## About this exercise:
The lines from the start of the records below through the line containing "[Kemlu Jalin Komunikasi" are to be copied exactly, both ends included, with nothing added.

## Data provided:
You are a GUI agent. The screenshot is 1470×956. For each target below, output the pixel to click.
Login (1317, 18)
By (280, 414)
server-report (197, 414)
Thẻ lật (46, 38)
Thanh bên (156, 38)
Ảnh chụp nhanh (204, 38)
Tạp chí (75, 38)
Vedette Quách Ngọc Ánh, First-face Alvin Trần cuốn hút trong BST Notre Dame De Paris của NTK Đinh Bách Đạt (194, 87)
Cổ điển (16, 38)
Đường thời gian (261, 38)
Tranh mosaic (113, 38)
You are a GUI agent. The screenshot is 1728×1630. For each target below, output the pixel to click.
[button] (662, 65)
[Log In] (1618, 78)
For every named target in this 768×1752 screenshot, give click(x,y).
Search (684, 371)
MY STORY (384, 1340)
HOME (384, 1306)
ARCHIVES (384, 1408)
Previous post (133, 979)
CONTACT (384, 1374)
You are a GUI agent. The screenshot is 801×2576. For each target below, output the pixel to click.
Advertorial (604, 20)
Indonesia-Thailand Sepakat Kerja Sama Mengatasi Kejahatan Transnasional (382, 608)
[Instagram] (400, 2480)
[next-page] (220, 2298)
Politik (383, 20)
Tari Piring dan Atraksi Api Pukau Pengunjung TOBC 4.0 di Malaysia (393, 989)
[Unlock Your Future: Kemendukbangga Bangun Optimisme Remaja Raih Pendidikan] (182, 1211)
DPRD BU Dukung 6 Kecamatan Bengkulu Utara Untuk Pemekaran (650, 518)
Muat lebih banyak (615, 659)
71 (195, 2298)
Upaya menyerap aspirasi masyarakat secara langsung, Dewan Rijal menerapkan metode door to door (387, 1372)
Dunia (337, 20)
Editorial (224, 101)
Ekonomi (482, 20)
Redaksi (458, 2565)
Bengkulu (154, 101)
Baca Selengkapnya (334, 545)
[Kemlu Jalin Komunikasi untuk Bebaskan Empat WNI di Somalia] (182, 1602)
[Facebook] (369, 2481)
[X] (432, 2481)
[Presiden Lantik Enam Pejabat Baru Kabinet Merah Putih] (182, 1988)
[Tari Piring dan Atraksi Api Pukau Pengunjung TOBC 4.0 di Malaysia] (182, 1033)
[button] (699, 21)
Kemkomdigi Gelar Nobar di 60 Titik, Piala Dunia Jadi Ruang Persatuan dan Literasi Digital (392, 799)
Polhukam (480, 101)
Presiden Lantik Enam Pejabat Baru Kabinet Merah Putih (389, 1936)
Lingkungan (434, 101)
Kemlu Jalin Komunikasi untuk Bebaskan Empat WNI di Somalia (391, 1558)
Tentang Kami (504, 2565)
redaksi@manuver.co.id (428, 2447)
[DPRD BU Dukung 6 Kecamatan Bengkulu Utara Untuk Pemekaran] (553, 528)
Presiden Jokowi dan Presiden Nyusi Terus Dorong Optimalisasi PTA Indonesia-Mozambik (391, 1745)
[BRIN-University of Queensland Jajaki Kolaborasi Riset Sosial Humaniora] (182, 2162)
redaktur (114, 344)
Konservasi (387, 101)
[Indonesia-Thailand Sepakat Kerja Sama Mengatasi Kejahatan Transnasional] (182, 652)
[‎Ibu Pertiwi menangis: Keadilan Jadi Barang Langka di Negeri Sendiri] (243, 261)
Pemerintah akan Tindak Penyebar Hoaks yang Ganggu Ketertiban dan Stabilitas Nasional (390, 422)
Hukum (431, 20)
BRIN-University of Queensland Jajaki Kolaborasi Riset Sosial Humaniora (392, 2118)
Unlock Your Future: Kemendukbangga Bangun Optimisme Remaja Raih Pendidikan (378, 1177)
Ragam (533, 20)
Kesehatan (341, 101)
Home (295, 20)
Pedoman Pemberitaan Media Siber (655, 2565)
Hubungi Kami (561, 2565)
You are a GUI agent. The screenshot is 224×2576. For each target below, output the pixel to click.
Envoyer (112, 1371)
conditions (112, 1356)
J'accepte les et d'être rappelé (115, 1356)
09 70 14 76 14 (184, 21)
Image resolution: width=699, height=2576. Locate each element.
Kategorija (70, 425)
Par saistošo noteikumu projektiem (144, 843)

## Exercise result:
You are a GUI agent. The screenshot is 1470×956. For each target below, output the pixel to click.
Login (1317, 18)
By (280, 414)
server-report (197, 414)
Thẻ lật (46, 38)
Thanh bên (156, 38)
Ảnh chụp nhanh (204, 38)
Tạp chí (75, 38)
Vedette Quách Ngọc Ánh, First-face Alvin Trần cuốn hút trong BST Notre Dame De Paris của NTK Đinh Bách Đạt (194, 87)
Cổ điển (16, 38)
Đường thời gian (261, 38)
Tranh mosaic (113, 38)
You are a GUI agent. The screenshot is 1728×1630. For each target below, output the pixel to click.
[button] (662, 65)
[Log In] (1618, 78)
For every named target in this 768×1752 screenshot, give click(x,y).
Search (684, 371)
MY STORY (384, 1340)
HOME (384, 1306)
ARCHIVES (384, 1408)
Previous post (133, 979)
CONTACT (384, 1374)
You are a GUI agent. The screenshot is 801×2576. For each target below, output the pixel to click.
Advertorial (604, 20)
Indonesia-Thailand Sepakat Kerja Sama Mengatasi Kejahatan Transnasional (382, 608)
[Instagram] (400, 2480)
[next-page] (220, 2298)
Politik (383, 20)
Tari Piring dan Atraksi Api Pukau Pengunjung TOBC 4.0 di Malaysia (393, 989)
[Unlock Your Future: Kemendukbangga Bangun Optimisme Remaja Raih Pendidikan] (182, 1211)
DPRD BU Dukung 6 Kecamatan Bengkulu Utara Untuk Pemekaran (650, 518)
Muat lebih banyak (615, 659)
71 (195, 2298)
Upaya menyerap aspirasi masyarakat secara langsung, Dewan Rijal menerapkan metode door to door (387, 1372)
Dunia (337, 20)
Editorial (224, 101)
Ekonomi (482, 20)
Redaksi (458, 2565)
Bengkulu (154, 101)
Baca Selengkapnya (334, 545)
[Kemlu Jalin Komunikasi untuk Bebaskan Empat WNI di Somalia] (182, 1602)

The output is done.